Prior to admission, he had been evaluated by a nephrologist, who diagnosed recurrent fluid-responsive acute kidney injury, anemia and low testosterone. His medications were oral iron supplements and diphenhydramine as needed for sleep. He had no allergies. His family history was notable for consanguinity, as his parents are distant cousins. His father had thyroid cancer, and a great aunt had multiple sclerosis. There was no family history of muscular dystrophy, myositis, systemic lupus erythematosus or scleroderma. The patient had recently relocated from the Middle East to Boston to enroll in college. He drank one glass of wine per week but denied tobacco or illicit drug use.

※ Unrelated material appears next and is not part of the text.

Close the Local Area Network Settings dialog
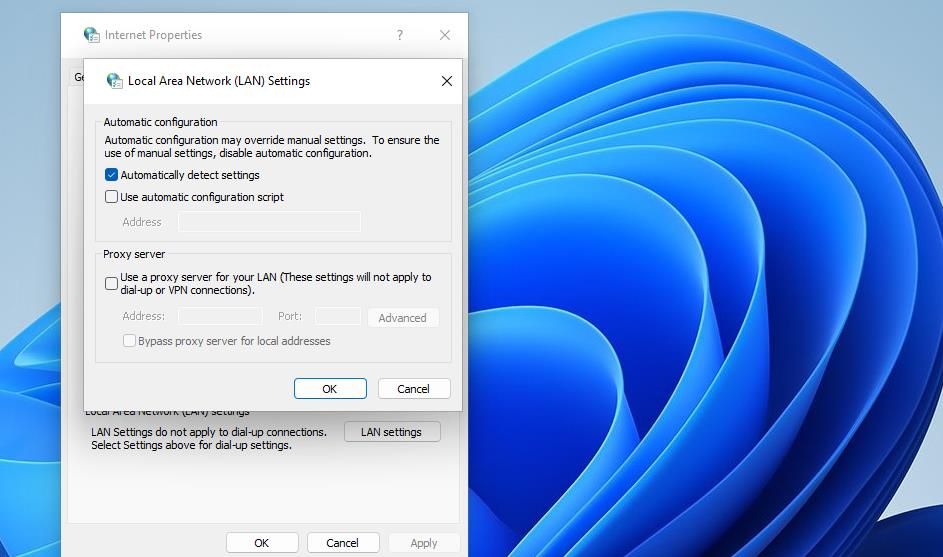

On physical exam, he was afebrile, with a peak temperature of 98.1ºF during the previous 24 hours. His heart rate was 49, and his blood pressure was 101/66. He was breathing at a rate of 18 breaths per minute, and he had an oxygen saturation of 100% on room air. He was slim and had a body mass index of 17. He appeared somewhat listless. He was somewhat reluctant to put away his math homework for the exam, but was cooperative overall. His sclera were clear, and no heliotrope rash or periorbital edema was present. He did not have oral or nasal ulcers, swelling or tenderness to palpation of his salivary glands, or cervical or supraclavicular lymphadenopathy. His lungs were clear to auscultation. His heart rate was bradycardic but regular, without murmurs. His abdomen was notable for well-developed abdominal muscles. There was no hepatosplenomegaly. His extremities were warm and non-edematous. He had strong radial and pedal pulses. Neurological exam revealed good comprehension and intact cranial nerves. Muscle strength was 5-/5 in the proximal lower-extremity muscles, and 5/5 for all other muscle groups. There were no sensory deficits. His gait was normal. Joint exam was unremarkable. Skin exam revealed dry skin and erythema of the interdigital webs of his hands. He also had signs of chronic excoriation of the distal fingers of his right hand.